11. SOURCE CODE ESCROW
(a) Escrow. Within thirty (30) days after the execution of this Agreement, ITA shall place a current, complete, and accurate copy of all source code for the Licensed Software in escrow with a nationally recognized escrow agent for the benefit of Galileo. The materials placed in escrow shall include a computer readable copy of the source code for each of the programs comprising the Licensed Software, as well as complete program maintenance documentation, including all technical manuals and release notes. Thereafter, ITA shall deliver to the escrow agent at the time of each new version of the Licensed Software all source code for each update, bug fix, Upgrade Releases, Enhancement, Customization, release or version of the Licensed Software, and no less often than on the anniversary of the date of this Agreement, ITA shall deliver to the escrow agent a fully updated copy of all source code for the Licensed Software. Such additional source code deposits together with the original source code deposit and any other materials placed in escrow pursuant to this Agreement shall be referred to herein as the “Deposited Materials.” Galileo shall bear the costs charged by the escrow agent for such source code escrow.

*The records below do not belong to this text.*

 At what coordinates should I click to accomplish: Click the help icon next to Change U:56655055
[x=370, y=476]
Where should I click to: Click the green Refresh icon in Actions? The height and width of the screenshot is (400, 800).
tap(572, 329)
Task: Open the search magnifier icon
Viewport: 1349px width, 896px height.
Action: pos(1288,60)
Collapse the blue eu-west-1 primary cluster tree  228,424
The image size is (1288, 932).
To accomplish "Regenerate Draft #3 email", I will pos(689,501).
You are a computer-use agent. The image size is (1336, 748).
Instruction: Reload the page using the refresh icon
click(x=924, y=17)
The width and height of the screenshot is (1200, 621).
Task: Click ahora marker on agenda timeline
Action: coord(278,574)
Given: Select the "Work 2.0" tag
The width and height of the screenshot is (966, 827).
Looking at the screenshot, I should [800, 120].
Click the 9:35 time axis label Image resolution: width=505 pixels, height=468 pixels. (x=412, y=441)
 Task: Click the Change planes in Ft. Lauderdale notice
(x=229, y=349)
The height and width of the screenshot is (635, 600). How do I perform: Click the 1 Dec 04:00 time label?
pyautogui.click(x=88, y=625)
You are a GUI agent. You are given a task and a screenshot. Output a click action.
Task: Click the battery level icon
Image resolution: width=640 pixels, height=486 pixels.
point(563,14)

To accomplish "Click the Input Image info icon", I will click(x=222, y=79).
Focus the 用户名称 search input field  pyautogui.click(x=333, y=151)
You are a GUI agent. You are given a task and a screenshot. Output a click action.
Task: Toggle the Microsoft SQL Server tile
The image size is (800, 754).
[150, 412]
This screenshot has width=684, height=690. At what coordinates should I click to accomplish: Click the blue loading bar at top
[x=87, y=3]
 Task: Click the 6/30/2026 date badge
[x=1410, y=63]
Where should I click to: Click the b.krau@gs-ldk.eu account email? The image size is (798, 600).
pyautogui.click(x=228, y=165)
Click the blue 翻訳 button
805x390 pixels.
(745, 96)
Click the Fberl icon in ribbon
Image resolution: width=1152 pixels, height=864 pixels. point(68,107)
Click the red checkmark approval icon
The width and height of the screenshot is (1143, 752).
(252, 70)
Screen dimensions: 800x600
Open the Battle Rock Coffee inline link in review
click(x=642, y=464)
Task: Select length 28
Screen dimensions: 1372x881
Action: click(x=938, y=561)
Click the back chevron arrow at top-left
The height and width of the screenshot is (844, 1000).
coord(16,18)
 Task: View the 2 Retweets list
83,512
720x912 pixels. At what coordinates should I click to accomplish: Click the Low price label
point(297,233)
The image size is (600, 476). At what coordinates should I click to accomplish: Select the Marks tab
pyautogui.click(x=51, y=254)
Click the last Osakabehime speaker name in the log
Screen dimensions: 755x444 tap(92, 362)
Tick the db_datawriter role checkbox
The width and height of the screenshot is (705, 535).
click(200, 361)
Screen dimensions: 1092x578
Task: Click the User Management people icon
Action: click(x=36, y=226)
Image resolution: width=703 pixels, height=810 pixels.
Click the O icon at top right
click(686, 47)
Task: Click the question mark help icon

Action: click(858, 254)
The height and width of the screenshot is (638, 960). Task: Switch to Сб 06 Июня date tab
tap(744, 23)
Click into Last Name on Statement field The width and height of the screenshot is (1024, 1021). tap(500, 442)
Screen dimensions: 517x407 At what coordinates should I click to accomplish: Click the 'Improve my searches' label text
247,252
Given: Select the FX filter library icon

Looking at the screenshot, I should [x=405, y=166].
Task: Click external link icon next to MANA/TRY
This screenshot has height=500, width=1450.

(b) Release. The escrow agreement shall provide for release of the Deposited Materials to Galileo upon the occurrence of any of the following: (i) an Insolvency Event occurs with respect to ITA; (ii) ITA notifies Galileo of its intent to cease to provide maintenance and support services for a material portion of the Licensed Software, or ITA fails, for a period of thirty days after notice, to make available to Galileo Upgrade Releases which are generally made available to other ITA licensees, or ITA fails, for a period of thirty days after notice, to provide Maintenance Services to Galileo in compliance with Section 2.1(i) of the SLA; (iii) ITA fails to provide resources to perform customization of the Licensed Software requested by Galileo pursuant to Section 3(a) (but only to the extent and under the conditions set forth in Section 3(a)), and such failure continues for 60 days after written notice by Galileo; (iv) ITA is prevented by an event of Force Majeure (as defined in Section 7.4 of the SLA) from performing Maintenance Services for a period of 90 consecutive days; or (v) that part of ITA’s (or its successors’ or assigns’) business that operates and/or maintains the Deposited Materials ceases to be conducted in the ordinary course. If the event which allows Galileo to obtain the Deposited Materials from escrow also constitutes a breach which would entitle Galileo to terminate this Agreement pursuant to Section 7(c), then Galileo’s election to obtain the Deposited Materials from escrow will operate as a complete waiver of Galileo’s right to terminate as a result of such breach.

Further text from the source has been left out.